For instance, one of the main reasons why classical guitar players avoid using a pick is precisely because of the massive sustain and resonance. Using a pick will add more attack to it, making short work of the airy resonance, granting unnecessary emphasis on the lower end even though nylon string guitars are favoured for their treble and their high end.
Sound wise, there are very obvious differences between steel and nylon string guitars. For instance, acoustic guitars have a bright, crisp sound whereas classical guitars have mellow, incredibly warm sound.
If you’re not very familiar with the sound descriptions, bright often means an emphasized lower end, whereas crisp refers to sharp highs. Mellow relates to softer ends, whereas warm means pristinely clear highs.

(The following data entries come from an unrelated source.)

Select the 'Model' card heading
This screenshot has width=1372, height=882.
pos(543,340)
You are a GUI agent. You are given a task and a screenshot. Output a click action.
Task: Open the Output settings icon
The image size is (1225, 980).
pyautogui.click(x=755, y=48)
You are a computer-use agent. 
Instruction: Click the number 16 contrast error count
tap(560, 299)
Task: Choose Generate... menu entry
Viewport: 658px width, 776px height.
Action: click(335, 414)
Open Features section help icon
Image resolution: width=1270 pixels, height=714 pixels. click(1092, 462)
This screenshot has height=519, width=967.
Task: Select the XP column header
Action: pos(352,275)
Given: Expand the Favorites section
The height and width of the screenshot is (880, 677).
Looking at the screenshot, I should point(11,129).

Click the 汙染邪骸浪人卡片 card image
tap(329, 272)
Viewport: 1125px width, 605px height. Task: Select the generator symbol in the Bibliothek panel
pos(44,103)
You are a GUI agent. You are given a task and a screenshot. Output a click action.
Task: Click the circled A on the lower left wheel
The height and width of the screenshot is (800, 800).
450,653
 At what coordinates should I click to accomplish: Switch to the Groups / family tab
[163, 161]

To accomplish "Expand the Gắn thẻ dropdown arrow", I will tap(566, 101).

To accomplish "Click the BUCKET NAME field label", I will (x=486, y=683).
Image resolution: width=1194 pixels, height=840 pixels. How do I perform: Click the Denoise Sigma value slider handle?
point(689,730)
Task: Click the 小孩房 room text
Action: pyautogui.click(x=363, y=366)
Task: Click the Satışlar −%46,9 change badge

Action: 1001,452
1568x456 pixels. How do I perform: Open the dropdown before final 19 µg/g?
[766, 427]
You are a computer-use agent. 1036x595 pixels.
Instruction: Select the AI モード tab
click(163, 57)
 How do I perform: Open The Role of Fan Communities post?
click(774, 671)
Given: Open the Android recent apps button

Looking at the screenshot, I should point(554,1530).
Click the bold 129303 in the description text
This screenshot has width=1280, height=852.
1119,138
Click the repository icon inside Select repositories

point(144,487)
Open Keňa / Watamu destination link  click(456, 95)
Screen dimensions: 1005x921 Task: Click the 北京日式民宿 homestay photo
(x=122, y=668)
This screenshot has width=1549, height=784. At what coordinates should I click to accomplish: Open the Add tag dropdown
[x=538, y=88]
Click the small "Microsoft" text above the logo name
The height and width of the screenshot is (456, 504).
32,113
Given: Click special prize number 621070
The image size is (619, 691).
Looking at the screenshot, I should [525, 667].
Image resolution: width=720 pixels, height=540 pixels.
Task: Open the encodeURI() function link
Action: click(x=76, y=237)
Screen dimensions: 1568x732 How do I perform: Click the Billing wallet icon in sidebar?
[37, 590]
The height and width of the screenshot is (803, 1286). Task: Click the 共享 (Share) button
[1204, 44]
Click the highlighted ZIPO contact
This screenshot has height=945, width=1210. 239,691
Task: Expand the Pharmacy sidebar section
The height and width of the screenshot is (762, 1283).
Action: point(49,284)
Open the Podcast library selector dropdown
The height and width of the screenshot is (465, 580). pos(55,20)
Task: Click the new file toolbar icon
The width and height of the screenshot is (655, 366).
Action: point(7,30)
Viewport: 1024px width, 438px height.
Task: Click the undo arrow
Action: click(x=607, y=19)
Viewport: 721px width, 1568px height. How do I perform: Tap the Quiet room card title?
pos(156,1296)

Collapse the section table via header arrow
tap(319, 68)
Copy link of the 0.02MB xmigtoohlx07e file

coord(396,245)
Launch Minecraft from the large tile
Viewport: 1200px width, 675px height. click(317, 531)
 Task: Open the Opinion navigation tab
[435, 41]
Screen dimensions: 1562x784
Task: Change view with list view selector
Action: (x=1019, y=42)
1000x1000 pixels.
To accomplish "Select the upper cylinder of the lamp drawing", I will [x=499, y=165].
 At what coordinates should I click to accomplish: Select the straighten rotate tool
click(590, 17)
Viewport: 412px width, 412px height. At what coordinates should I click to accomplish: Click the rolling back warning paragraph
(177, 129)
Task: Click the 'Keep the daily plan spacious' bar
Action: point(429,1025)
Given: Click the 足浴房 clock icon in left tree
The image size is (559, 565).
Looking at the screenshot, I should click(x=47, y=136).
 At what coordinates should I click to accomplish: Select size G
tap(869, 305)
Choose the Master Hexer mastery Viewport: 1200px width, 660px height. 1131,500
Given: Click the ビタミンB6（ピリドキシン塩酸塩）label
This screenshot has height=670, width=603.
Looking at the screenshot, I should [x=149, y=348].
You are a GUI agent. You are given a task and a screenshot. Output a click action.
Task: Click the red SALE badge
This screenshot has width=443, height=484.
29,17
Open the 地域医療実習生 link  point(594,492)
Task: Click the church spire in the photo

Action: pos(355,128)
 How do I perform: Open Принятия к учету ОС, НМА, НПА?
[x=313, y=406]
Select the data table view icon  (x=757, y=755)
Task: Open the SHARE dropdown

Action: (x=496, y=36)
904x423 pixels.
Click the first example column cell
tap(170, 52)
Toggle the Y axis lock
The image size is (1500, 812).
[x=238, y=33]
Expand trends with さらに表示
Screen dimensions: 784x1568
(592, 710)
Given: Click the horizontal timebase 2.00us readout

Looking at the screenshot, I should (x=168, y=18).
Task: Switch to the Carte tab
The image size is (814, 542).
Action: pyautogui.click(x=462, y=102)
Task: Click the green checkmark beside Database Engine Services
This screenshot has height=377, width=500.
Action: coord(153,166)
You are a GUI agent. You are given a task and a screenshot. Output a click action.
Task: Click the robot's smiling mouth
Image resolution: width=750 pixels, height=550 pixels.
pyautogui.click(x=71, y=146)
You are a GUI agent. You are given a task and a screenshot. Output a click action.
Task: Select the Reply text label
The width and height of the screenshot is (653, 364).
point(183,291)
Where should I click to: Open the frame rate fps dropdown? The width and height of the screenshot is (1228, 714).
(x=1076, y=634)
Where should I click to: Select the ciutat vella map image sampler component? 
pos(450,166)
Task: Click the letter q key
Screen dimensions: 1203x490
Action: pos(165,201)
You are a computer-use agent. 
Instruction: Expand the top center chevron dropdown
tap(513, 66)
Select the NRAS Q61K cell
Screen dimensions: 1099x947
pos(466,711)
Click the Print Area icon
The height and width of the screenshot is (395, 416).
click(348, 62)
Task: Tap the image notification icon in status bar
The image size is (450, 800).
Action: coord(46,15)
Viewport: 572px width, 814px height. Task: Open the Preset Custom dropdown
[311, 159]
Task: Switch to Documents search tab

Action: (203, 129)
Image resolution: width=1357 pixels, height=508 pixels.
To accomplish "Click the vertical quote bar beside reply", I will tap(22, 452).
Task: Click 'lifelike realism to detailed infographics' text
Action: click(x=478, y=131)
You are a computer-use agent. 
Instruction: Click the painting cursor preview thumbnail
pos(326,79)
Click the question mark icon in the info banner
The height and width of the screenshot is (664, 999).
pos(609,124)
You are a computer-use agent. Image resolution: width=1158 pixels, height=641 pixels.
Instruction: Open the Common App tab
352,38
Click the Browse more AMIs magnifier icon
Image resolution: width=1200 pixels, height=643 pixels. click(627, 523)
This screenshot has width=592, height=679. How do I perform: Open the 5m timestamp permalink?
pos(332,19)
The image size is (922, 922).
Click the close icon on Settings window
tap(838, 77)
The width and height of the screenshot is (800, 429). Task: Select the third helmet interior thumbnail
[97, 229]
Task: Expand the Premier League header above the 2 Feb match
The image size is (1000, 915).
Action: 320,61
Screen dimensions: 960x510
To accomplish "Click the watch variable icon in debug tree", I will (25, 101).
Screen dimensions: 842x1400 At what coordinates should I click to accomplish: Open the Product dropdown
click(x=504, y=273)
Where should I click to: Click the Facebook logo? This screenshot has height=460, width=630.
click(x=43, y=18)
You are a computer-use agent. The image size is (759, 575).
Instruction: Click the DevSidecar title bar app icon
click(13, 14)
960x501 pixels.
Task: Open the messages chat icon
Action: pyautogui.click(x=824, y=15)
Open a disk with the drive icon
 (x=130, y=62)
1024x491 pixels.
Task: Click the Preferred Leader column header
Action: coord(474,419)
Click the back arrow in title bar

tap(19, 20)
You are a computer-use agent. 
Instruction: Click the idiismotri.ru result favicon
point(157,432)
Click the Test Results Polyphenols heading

However, it’s important to note that every person has a different set of ears – we all perceive things differently, hence the aforementioned descriptions of sounds are subjective, regardless of how much we want them not to be.
What’s different in terms of sound from an objective point of view is the fact that acoustic guitars sound a bit darker and have just a bit more of character, whereas nylon string guitars make up for their lack of character with an all-around presence.
In modern times, the differences between these two types of guitars in terms of sound are fading due to various factors. Namely, we now have semi acoustic guitars that can be plugged into a PC or an amp, various guitar effect pedals that could easily bring these two types unnaturally close, and there are also different types of strings that can be attached on both of them which would, again, bring them to sound pretty close to each other.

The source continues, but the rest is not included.